The figure marks an increase of about 5 percent from the last time the International Development Association, or IDA, was topped up in 2010.
"The fact that this generosity came during a very difficult economic period makes this pledge all the more significant," World Bank President Jim Yong Kim told reporters on a call.
But for the first time, some of the money will be given in the form of low-interest loans, not grants, totaling just over $4 billion.
The World Bank, a global development lender based in Washington, said the loans allow countries to increase their contributions to IDA in a tough economic environment, and amid strong demand for the funds.
Kim said the overall total is still an increase compared with prior years, even accounting for the loans and inflation.
"We are absolutely delighted, because this represents a real increase," he said.
Oxfam, an advocacy and development group, welcomed the renewed pledges, but said the concessional loans should be avoided in the future.
"Oxfam cautions that while this approach is acceptable in a context of economic crisis, it should be a temporary fix and not a permanent way of operating," the group said in a statement.

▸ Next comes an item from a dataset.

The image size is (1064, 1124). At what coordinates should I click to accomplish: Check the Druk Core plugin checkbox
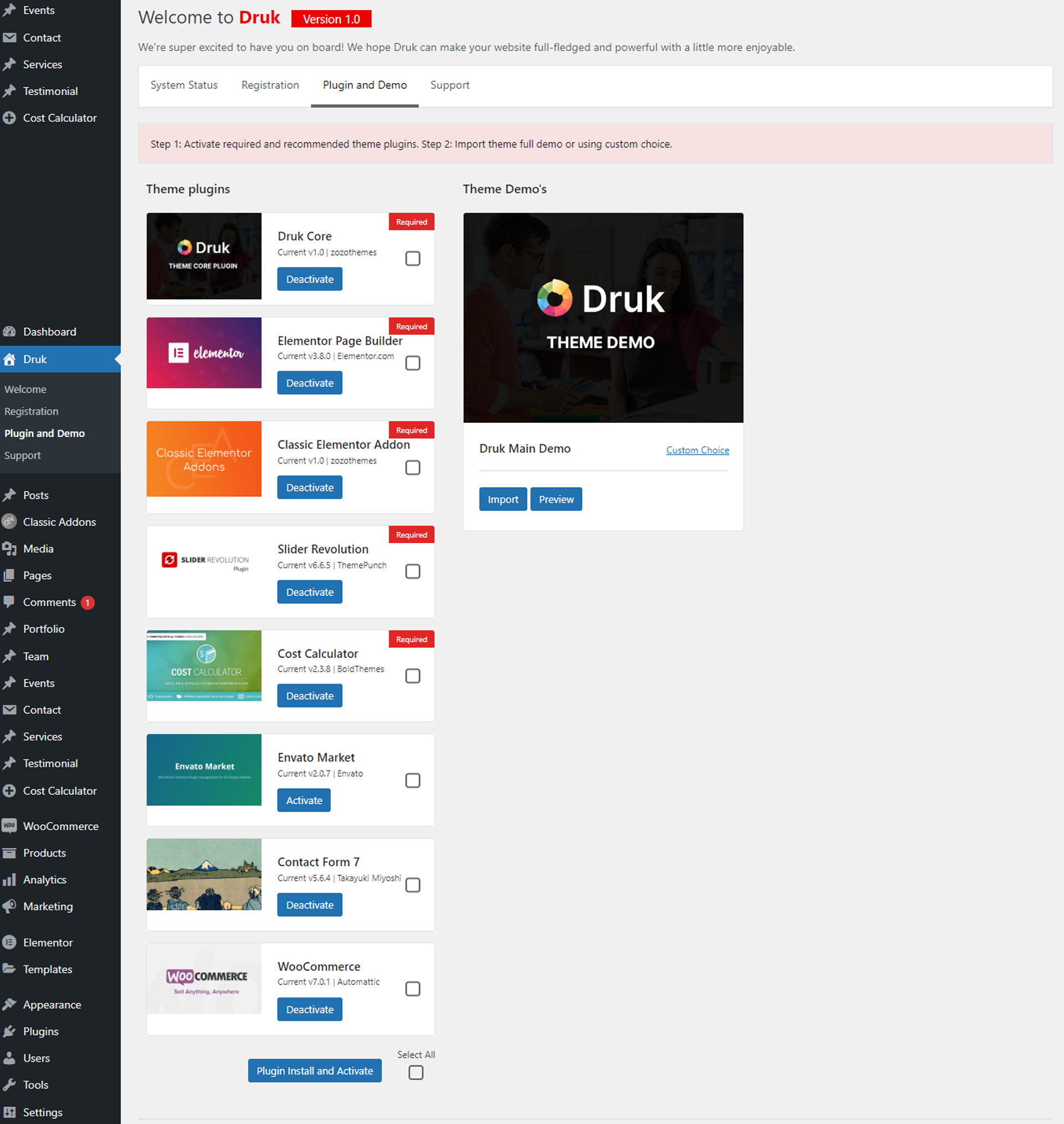click(x=413, y=259)
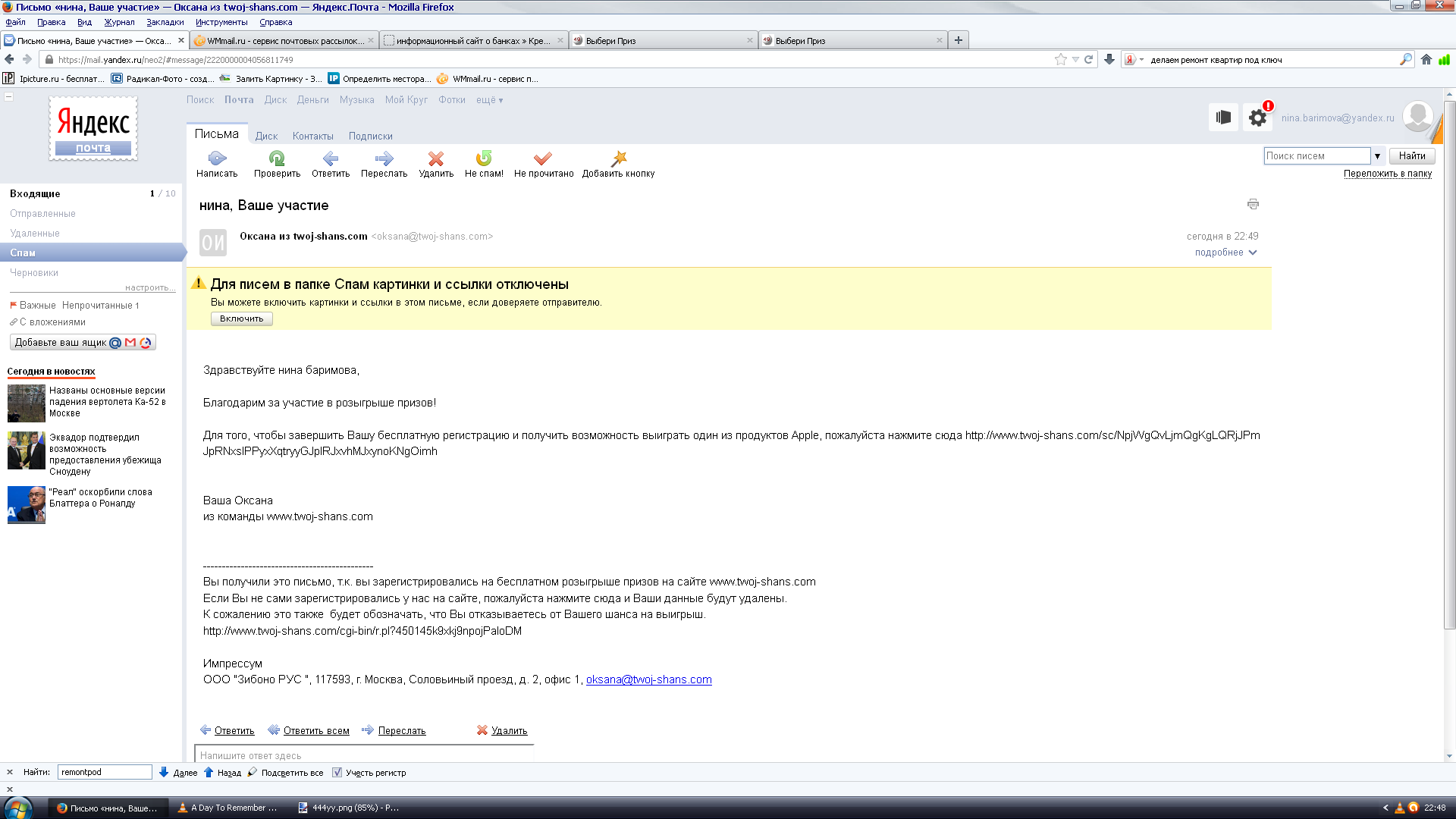
Task: Mark message as Не спам!
Action: click(x=484, y=158)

Forty-six countries contributed to IDA in the latest round of replenishment, compared with 51 last time. The World Bank said more countries may choose to add funds in the next few weeks, though it could not share exact contributions until March, after the bank's board signs off on the figures.
The United States, Japan and Britain are typically the top three donors to the fund.
IDA is the world's largest fund for the poorest countries, many of them in Africa. It offers grants and interest-free loans for such basic purposes as providing clean water, improved sanitation, education and better infant and maternal care to the world's neediest.
It is replenished with new money or pledges of money at three-year intervals.
The World Bank said the money in the latest round will be especially focused on helping countries in conflict areas, mobilizing the private sector, and investments in climate change and gender equality.